Could you give everything from the start of the records down to the line containing "Action: (x=547, y=483)" again, switching "breadcrumb chevron" to "breadcrumb arrow" and leaving all else unchanged?
+ + + + + + +
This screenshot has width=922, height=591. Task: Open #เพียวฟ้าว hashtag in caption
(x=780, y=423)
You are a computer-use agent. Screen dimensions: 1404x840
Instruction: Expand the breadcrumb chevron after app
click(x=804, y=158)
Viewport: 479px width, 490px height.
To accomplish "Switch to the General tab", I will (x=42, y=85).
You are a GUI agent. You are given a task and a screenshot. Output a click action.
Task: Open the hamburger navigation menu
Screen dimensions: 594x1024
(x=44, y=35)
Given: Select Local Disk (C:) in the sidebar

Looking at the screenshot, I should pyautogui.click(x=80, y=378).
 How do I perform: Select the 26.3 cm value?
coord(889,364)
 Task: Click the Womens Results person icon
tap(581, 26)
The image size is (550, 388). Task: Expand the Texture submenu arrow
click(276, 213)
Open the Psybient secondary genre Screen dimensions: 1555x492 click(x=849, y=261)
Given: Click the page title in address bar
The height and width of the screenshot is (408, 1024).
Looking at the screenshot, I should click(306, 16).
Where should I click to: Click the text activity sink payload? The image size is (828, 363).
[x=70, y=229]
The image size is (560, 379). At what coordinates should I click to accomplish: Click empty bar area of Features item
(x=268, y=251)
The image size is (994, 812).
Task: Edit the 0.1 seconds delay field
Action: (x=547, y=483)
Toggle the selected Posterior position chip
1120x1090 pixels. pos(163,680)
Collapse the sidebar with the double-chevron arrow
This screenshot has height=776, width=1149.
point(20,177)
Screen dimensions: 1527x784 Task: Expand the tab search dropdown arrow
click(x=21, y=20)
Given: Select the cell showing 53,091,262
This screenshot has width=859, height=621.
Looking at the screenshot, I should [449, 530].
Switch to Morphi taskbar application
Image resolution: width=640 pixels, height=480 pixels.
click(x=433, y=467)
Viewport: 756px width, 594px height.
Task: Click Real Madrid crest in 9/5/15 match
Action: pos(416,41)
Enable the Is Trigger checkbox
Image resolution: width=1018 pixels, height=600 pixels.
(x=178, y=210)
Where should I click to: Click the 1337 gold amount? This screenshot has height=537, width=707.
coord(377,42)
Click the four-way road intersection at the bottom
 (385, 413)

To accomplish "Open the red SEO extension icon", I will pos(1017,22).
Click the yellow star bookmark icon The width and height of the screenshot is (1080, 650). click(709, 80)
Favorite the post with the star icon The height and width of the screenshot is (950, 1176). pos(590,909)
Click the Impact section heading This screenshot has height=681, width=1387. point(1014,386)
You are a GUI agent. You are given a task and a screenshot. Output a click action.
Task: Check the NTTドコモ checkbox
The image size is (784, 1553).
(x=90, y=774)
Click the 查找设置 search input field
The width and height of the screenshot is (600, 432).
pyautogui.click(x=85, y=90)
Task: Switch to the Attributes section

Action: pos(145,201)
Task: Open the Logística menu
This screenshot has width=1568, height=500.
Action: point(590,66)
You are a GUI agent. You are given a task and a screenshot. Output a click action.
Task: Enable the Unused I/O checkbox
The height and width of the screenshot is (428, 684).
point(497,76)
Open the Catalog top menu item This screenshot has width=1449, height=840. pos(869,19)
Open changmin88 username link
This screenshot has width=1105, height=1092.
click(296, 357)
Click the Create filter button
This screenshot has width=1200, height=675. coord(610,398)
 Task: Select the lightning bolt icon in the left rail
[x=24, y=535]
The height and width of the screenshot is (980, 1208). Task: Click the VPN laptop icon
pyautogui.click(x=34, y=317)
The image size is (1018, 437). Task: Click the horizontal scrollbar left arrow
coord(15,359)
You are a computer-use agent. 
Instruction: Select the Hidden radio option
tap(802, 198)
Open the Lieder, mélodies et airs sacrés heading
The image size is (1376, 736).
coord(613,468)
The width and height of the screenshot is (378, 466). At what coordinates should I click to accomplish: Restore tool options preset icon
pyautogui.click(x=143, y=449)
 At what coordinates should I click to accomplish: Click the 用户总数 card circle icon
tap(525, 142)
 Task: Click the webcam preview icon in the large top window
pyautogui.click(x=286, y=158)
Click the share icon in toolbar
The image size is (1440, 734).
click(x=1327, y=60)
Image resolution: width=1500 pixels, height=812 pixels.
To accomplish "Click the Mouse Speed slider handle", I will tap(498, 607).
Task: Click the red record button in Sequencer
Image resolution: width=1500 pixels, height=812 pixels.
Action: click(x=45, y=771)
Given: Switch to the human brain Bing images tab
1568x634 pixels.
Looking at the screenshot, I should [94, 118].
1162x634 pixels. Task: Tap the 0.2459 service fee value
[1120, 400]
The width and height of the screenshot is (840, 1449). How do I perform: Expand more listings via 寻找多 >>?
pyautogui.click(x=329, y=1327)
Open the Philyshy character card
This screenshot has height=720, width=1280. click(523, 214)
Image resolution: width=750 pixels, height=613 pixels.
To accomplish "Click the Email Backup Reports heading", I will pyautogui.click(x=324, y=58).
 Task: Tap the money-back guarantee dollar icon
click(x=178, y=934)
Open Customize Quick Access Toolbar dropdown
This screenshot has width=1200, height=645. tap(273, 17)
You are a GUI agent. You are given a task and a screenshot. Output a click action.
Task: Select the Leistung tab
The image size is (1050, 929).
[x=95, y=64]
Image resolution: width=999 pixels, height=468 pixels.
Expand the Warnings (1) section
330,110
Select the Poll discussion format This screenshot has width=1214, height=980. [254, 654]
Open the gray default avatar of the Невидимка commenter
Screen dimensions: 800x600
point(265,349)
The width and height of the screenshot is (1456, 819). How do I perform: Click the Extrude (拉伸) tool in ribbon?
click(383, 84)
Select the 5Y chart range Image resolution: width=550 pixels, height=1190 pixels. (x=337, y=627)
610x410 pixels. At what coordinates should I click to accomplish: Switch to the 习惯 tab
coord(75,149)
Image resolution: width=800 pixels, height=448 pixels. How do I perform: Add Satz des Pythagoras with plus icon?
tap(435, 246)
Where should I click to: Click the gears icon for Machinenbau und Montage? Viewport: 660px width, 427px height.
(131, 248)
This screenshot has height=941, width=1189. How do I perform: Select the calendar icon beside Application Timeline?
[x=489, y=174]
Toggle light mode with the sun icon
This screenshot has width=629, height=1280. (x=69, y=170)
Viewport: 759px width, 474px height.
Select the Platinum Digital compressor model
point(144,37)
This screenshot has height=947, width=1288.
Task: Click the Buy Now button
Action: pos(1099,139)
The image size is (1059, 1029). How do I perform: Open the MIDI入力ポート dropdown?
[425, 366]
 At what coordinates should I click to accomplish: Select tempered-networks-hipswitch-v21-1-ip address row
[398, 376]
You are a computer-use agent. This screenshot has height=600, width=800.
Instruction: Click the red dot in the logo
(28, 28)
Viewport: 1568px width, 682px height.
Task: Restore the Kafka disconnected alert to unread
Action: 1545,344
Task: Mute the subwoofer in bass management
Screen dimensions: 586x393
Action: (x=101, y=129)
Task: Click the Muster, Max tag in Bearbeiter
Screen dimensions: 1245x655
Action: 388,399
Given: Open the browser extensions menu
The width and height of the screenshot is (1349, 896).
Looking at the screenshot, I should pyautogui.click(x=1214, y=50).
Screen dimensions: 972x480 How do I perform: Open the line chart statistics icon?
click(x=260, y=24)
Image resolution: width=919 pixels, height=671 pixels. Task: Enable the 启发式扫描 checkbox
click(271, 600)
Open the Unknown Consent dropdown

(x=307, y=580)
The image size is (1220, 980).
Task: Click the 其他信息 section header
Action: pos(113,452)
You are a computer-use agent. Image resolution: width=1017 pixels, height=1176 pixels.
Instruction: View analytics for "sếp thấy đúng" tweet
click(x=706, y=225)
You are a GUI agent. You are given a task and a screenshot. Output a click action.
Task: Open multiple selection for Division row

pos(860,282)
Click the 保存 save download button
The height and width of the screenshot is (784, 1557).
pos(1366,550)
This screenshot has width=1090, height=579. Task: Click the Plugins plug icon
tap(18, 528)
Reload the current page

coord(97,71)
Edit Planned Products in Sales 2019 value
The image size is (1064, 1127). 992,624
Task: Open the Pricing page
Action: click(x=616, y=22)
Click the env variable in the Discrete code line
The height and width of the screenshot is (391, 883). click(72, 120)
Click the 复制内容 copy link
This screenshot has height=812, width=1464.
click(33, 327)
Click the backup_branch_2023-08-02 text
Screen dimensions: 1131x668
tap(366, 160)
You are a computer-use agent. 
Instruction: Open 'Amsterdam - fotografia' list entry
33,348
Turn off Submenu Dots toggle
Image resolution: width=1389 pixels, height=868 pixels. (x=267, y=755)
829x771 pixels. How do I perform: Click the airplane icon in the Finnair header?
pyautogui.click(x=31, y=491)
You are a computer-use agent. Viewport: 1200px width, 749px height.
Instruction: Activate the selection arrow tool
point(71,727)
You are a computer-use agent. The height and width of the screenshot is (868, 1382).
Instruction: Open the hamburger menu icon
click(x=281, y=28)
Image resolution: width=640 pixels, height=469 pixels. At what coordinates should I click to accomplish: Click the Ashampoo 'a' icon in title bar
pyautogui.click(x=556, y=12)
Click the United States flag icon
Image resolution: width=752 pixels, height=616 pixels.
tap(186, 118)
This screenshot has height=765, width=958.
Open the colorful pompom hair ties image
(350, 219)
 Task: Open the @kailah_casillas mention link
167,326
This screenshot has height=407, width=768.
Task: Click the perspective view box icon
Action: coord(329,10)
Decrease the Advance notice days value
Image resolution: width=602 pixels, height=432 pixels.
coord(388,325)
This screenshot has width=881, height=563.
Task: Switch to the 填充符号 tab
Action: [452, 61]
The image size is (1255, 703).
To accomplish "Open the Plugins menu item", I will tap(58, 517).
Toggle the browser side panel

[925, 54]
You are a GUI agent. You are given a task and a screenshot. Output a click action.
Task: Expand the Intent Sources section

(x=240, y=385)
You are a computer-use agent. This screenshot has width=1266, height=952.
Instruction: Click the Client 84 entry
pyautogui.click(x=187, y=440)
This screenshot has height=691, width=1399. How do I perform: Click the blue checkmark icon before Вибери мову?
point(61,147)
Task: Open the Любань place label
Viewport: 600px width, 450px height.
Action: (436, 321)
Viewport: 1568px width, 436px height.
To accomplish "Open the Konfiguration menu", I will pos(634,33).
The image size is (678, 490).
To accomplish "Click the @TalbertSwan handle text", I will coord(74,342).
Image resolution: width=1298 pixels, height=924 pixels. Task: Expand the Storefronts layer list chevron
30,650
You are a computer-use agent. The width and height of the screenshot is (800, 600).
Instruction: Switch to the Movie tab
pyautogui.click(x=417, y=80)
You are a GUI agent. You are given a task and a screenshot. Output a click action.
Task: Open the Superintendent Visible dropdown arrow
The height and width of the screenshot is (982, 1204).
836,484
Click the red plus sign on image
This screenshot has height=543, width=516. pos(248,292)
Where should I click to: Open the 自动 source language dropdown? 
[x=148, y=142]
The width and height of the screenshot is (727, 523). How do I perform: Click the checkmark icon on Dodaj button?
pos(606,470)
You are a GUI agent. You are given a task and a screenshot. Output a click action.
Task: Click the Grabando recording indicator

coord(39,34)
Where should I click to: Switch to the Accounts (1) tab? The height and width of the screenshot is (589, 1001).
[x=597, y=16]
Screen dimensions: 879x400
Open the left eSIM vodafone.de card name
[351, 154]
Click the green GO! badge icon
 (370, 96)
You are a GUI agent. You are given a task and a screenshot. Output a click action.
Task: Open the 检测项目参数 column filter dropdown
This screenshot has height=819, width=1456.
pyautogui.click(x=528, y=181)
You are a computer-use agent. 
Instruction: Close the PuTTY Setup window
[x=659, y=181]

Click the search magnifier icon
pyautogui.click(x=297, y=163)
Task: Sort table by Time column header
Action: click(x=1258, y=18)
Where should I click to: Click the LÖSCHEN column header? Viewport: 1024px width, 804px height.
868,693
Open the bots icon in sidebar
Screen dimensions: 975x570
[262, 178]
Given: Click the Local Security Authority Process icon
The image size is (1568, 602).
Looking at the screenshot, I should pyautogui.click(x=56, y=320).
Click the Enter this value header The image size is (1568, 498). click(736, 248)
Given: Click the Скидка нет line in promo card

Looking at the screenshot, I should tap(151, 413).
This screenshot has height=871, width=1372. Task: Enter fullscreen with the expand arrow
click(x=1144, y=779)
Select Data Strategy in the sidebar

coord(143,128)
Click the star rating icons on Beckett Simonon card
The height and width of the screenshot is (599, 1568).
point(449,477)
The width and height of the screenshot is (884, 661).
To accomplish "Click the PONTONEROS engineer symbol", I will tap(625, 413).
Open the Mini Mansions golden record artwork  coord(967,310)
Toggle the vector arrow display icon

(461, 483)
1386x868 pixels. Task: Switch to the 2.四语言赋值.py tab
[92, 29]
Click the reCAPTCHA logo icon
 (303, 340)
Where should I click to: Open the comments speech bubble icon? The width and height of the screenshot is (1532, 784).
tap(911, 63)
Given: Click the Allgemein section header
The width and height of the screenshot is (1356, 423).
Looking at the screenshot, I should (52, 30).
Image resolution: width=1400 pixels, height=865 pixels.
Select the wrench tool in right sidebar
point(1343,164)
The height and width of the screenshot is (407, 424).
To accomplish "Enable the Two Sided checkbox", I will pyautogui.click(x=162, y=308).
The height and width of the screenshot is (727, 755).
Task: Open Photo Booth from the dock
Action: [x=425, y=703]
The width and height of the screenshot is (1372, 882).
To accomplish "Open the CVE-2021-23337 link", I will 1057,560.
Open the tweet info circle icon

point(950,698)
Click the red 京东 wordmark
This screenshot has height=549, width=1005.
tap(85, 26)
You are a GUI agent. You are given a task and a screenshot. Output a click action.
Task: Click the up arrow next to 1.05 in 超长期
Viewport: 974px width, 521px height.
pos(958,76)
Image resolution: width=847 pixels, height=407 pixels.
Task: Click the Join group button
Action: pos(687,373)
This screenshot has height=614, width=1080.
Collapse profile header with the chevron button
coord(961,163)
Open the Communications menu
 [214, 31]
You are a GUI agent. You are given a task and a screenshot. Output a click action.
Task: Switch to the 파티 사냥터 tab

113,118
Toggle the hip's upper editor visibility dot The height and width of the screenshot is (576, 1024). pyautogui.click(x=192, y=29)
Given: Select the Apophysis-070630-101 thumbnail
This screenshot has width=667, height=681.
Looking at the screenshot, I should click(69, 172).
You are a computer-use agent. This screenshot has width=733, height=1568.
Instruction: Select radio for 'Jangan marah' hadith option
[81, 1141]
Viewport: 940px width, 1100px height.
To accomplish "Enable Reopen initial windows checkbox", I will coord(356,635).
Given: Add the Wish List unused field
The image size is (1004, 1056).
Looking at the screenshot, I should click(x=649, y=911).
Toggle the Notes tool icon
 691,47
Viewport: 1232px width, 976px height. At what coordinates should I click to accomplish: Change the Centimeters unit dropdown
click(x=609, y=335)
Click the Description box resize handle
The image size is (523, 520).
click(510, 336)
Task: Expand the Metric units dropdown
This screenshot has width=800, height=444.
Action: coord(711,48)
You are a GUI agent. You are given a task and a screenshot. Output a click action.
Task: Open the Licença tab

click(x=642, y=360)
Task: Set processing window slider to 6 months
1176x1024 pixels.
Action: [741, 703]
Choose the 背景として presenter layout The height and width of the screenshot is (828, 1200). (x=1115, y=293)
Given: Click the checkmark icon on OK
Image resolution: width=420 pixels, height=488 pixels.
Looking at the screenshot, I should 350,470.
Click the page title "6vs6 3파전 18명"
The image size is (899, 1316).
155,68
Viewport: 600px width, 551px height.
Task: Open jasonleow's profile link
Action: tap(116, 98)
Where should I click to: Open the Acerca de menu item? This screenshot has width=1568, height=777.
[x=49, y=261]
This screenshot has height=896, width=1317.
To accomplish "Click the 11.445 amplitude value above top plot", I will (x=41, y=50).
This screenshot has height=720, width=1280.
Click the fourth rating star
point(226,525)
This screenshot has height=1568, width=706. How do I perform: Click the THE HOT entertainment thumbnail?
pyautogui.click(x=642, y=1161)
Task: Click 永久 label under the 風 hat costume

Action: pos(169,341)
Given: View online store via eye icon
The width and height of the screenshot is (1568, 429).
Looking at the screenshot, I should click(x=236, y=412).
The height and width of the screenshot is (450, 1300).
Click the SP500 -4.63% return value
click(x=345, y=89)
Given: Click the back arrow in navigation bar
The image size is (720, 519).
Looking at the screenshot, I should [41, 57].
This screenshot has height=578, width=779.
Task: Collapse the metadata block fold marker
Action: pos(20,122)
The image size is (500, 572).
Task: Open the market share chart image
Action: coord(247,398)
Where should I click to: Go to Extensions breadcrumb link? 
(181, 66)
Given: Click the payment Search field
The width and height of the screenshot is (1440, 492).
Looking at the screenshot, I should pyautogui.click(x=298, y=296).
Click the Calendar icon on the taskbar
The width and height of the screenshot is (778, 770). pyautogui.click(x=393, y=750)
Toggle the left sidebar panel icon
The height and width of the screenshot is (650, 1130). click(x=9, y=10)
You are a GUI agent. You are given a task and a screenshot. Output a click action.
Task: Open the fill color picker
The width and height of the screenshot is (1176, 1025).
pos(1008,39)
+ + + + + + +
■ **TASK RESPONSE**
This screenshot has width=922, height=591. Task: Open #เพียวฟ้าว hashtag in caption
(x=780, y=423)
You are a computer-use agent. Screen dimensions: 1404x840
Instruction: Expand the breadcrumb arrow after app
click(x=804, y=158)
Viewport: 479px width, 490px height.
To accomplish "Switch to the General tab", I will (x=42, y=85).
You are a GUI agent. You are given a task and a screenshot. Output a click action.
Task: Open the hamburger navigation menu
Screen dimensions: 594x1024
(x=44, y=35)
Given: Select Local Disk (C:) in the sidebar

Looking at the screenshot, I should pyautogui.click(x=80, y=378).
 How do I perform: Select the 26.3 cm value?
coord(889,364)
 Task: Click the Womens Results person icon
tap(581, 26)
The image size is (550, 388). Task: Expand the Texture submenu arrow
click(276, 213)
Open the Psybient secondary genre Screen dimensions: 1555x492 click(x=849, y=261)
Given: Click the page title in address bar
The height and width of the screenshot is (408, 1024).
Looking at the screenshot, I should click(306, 16).
Where should I click to: Click the text activity sink payload? The image size is (828, 363).
[x=70, y=229]
The image size is (560, 379). At what coordinates should I click to accomplish: Click empty bar area of Features item
(x=268, y=251)
The image size is (994, 812).
Task: Edit the 0.1 seconds delay field
Action: (x=547, y=483)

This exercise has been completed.